▶ What the task asks
Count the lines in the items below that contain the word "should", and give only that number.

○ ○ ○ ○

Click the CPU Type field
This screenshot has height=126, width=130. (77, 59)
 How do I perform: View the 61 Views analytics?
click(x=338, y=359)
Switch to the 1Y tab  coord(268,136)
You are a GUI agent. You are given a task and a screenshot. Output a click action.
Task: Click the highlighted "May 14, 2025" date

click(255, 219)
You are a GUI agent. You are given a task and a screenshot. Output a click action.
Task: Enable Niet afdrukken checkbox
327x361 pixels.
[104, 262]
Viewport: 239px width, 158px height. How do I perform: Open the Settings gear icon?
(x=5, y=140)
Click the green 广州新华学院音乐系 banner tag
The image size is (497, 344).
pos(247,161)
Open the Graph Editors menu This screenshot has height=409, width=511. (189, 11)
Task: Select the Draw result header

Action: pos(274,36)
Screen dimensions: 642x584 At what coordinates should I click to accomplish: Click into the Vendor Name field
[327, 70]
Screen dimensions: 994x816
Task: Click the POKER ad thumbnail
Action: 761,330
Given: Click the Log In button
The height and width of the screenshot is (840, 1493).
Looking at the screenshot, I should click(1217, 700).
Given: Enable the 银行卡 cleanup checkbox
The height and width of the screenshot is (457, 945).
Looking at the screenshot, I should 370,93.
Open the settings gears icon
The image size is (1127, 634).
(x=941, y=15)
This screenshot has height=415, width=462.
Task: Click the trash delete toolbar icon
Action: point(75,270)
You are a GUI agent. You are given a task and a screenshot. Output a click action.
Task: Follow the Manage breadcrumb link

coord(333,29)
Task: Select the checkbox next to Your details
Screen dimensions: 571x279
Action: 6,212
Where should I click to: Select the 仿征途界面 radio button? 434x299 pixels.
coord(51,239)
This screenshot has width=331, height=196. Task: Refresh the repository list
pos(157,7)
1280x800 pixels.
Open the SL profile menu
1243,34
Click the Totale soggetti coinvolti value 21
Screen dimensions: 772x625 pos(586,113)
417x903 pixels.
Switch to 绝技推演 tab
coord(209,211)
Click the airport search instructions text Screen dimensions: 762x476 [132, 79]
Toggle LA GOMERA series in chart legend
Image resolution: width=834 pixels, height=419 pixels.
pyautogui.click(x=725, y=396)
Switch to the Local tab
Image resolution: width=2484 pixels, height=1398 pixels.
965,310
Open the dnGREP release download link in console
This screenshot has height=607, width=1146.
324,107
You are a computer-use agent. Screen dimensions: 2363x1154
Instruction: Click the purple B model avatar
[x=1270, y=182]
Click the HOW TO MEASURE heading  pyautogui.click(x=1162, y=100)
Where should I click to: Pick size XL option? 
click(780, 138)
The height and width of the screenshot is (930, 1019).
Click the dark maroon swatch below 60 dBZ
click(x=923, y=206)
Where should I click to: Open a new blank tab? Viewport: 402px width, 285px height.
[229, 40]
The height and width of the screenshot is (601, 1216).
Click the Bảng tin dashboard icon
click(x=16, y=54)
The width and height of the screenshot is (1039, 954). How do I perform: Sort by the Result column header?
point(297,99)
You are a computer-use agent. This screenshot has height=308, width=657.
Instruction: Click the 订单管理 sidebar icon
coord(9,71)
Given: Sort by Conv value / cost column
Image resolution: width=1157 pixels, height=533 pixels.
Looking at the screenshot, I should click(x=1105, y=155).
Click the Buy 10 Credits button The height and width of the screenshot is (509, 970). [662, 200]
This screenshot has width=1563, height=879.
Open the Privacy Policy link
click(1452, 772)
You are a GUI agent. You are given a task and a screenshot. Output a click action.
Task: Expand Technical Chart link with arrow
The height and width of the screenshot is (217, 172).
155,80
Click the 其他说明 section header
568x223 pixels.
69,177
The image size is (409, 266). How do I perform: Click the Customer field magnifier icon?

○ ○ ○ ○

▶ Full output
7